Suddenly, someone peeks down the hallway. I can't exactly tell who, but he's wearing a black, Cobra Kai gi. I sigh and roll my eyes, wiping away my tears. I hear the person walk down the hall and I suddenly spot him.

Robby Keene. My ex-boyfriend. The traitor.

I look away from him and keep my eyes on the floor, I want nothing to do with him right now. I have too many things on my mind, and I'd rather not start thinking about him yet again.

"Hey, I was looking for you." He mutters and walks up in front of me. I ignore it and keep my eyes on the ground. "You did really well out there. I could tell you were learning some Eagle-Fang." His voice just hurts me more. Another tear falls.

"Yeah." I force myself to say. There's pain in my voice. He kneels down closer to me.

"Hey, don't beat yourself up. You know, you did a great-" I cut him off, pulling my face up off the ground and raising my voice.

"Go away!" I shout, more tears falling. "Please!" I feel myself shake a bit. "Seeing you hurts me even more." Robby looks at me, his eyebrows raise and an angry expression appears on his face.

"Hey, you know, you're not the only person to lose this! And what, you think it doesn't hurt me to see you!?" Robby shouts even louder. "I just thought I'd be the bigger person!"

"Oh, wow! Cobra Kai being the bigger person!?" I let out a laugh. "You know, the old you would've accepted that I was in a bad mood and left, but of course you're all assertive now. You have to win every fight that you can!" More tears stream down my face. Robby's face softens. Not a good, calm, happy soft, a sad, pained soft. His eyebrows lower. It seems like all the energy has been taken out of him. We stand in silence for a moment as I wipe away a tear.

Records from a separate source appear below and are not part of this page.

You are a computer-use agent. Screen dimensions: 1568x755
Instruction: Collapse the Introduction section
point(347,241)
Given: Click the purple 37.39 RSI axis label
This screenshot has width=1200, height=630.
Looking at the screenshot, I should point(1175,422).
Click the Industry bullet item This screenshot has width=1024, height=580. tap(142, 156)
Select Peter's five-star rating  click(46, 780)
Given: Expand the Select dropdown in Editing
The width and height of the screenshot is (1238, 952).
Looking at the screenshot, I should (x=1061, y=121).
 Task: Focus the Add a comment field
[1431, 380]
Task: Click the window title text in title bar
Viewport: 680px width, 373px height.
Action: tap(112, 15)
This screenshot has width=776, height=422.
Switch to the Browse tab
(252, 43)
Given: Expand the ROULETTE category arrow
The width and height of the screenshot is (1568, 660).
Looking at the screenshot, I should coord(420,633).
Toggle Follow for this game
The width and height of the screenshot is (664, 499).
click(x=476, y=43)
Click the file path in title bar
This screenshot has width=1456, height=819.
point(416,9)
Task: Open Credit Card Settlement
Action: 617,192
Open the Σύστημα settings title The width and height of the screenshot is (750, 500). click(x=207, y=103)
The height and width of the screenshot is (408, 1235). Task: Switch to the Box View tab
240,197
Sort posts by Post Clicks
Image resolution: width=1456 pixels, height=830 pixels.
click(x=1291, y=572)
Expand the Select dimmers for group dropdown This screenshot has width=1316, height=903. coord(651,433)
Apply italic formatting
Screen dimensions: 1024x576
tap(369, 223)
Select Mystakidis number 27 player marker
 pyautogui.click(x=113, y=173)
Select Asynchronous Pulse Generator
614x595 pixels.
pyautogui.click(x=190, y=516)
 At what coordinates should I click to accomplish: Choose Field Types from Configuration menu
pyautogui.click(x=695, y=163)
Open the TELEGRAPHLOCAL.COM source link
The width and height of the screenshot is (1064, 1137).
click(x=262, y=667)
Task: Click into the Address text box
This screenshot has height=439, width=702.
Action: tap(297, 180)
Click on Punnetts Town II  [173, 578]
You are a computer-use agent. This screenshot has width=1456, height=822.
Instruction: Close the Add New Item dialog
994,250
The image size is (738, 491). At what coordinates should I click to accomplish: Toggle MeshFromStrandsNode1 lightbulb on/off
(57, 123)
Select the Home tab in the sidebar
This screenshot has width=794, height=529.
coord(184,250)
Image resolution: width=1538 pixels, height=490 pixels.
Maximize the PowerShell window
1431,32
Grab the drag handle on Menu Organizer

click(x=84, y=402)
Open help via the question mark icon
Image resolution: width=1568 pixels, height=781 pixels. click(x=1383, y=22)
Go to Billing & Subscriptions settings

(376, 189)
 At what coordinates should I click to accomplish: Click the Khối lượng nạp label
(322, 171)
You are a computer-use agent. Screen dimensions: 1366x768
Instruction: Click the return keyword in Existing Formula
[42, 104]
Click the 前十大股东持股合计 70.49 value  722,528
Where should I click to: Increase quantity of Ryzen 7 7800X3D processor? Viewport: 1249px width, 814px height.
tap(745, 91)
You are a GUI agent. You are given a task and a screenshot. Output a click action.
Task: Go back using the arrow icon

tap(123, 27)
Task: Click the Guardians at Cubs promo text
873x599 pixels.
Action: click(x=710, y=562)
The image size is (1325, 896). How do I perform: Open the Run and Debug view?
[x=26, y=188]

"I'm sorry." He sighs. "I'm so, so sorry." He chuckles. "I let them get to me. I didn't want them to. I told myself I wouldn't let them, and now, look at me."

"Go." I mutter again. "I can't do this. I can't see you." I pause, letting myself catch a breath. "I'm just so tired." I feel my whole body shake, as I hug myself into a ball and cry. Goosebumps form all throughout my body. I feel Robby hold onto my shoulder. He lowers himself down next to me. I feel him place his head onto mine. "There's too much pressure."

"I know, I know..." Robby mumbles only loud enough for me to hear. "It's been a crazy couple of years." I move my hand off of my knees and place it onto his hand.

"I ruined everything. There's no Miyagi-Do. No safe space for us anymore. We're defenseless, and it's my fault." I spit out. "I've done so many things wrong, and this was going to be my saving grace. I can't believe I ruined this."

"You didn't ruin it. Don't blame yourself." I hear Robby's voice begin to shake, like he's crying. "This is my fault. I'm sorry. For all the pressure I've put on you. I'm sorry for teaching the Cobra Kai kids Miyagi-Do moves. I'm sorry I joined them."

I suddenly grab Robby and hug him tightly. He squeezes me back. We sit there for a moment, basically crying on each other.

"Please... please come back." I stutter through my words. "This isn't me trying to guilt trip you, it really isn't... I just miss you so much." There's silence for a few moments.

"I..." Another pause. "I miss you too."